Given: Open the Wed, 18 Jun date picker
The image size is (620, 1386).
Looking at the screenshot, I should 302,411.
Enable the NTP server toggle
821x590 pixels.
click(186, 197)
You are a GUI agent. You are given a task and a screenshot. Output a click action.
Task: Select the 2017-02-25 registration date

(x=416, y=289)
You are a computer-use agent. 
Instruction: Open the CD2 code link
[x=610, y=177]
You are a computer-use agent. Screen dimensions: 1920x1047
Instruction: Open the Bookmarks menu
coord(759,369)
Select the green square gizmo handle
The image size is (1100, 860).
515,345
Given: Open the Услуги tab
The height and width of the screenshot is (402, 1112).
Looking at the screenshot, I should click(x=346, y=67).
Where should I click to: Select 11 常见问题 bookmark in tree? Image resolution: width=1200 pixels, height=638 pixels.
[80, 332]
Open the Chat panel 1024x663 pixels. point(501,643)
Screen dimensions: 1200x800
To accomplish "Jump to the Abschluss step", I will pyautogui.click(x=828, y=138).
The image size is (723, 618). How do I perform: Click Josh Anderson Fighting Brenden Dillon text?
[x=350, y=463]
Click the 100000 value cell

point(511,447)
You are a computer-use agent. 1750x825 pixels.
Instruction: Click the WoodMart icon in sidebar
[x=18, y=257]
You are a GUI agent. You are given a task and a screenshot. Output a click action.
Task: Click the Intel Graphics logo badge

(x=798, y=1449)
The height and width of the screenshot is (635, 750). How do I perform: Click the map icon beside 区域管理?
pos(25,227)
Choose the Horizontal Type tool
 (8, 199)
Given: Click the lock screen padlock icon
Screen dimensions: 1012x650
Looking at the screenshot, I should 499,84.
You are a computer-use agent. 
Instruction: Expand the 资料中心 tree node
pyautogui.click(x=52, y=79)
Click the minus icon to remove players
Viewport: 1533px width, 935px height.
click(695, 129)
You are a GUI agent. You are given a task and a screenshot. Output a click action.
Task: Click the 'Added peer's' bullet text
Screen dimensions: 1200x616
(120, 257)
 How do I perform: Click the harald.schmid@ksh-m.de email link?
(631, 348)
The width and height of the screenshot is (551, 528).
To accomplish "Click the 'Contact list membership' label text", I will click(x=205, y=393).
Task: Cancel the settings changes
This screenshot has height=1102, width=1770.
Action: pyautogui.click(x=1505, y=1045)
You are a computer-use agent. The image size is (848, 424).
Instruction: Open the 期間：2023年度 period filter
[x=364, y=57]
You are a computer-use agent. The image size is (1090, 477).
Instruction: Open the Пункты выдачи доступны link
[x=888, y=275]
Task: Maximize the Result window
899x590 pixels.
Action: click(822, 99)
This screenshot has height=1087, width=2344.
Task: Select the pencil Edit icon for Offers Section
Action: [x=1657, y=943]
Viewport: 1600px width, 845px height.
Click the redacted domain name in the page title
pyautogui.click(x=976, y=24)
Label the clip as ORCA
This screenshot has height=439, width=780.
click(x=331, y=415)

## What the task asks
The listing above has to be repeated exactly, down to the last line.

## Solution for this task
Given: Open the Wed, 18 Jun date picker
The image size is (620, 1386).
Looking at the screenshot, I should 302,411.
Enable the NTP server toggle
821x590 pixels.
click(186, 197)
You are a GUI agent. You are given a task and a screenshot. Output a click action.
Task: Select the 2017-02-25 registration date

(x=416, y=289)
You are a computer-use agent. 
Instruction: Open the CD2 code link
[x=610, y=177]
You are a computer-use agent. Screen dimensions: 1920x1047
Instruction: Open the Bookmarks menu
coord(759,369)
Select the green square gizmo handle
The image size is (1100, 860).
515,345
Given: Open the Услуги tab
The height and width of the screenshot is (402, 1112).
Looking at the screenshot, I should click(x=346, y=67).
Where should I click to: Select 11 常见问题 bookmark in tree? Image resolution: width=1200 pixels, height=638 pixels.
[80, 332]
Open the Chat panel 1024x663 pixels. point(501,643)
Screen dimensions: 1200x800
To accomplish "Jump to the Abschluss step", I will pyautogui.click(x=828, y=138).
The image size is (723, 618). How do I perform: Click Josh Anderson Fighting Brenden Dillon text?
[x=350, y=463]
Click the 100000 value cell

point(511,447)
You are a computer-use agent. 1750x825 pixels.
Instruction: Click the WoodMart icon in sidebar
[x=18, y=257]
You are a GUI agent. You are given a task and a screenshot. Output a click action.
Task: Click the Intel Graphics logo badge

(x=798, y=1449)
The height and width of the screenshot is (635, 750). How do I perform: Click the map icon beside 区域管理?
pos(25,227)
Choose the Horizontal Type tool
 (8, 199)
Given: Click the lock screen padlock icon
Screen dimensions: 1012x650
Looking at the screenshot, I should 499,84.
You are a computer-use agent. 
Instruction: Expand the 资料中心 tree node
pyautogui.click(x=52, y=79)
Click the minus icon to remove players
Viewport: 1533px width, 935px height.
click(695, 129)
You are a GUI agent. You are given a task and a screenshot. Output a click action.
Task: Click the 'Added peer's' bullet text
Screen dimensions: 1200x616
(120, 257)
 How do I perform: Click the harald.schmid@ksh-m.de email link?
(631, 348)
The width and height of the screenshot is (551, 528).
To accomplish "Click the 'Contact list membership' label text", I will click(x=205, y=393).
Task: Cancel the settings changes
This screenshot has height=1102, width=1770.
Action: pyautogui.click(x=1505, y=1045)
You are a computer-use agent. The image size is (848, 424).
Instruction: Open the 期間：2023年度 period filter
[x=364, y=57]
You are a computer-use agent. The image size is (1090, 477).
Instruction: Open the Пункты выдачи доступны link
[x=888, y=275]
Task: Maximize the Result window
899x590 pixels.
Action: click(822, 99)
This screenshot has height=1087, width=2344.
Task: Select the pencil Edit icon for Offers Section
Action: [x=1657, y=943]
Viewport: 1600px width, 845px height.
Click the redacted domain name in the page title
pyautogui.click(x=976, y=24)
Label the clip as ORCA
This screenshot has height=439, width=780.
click(x=331, y=415)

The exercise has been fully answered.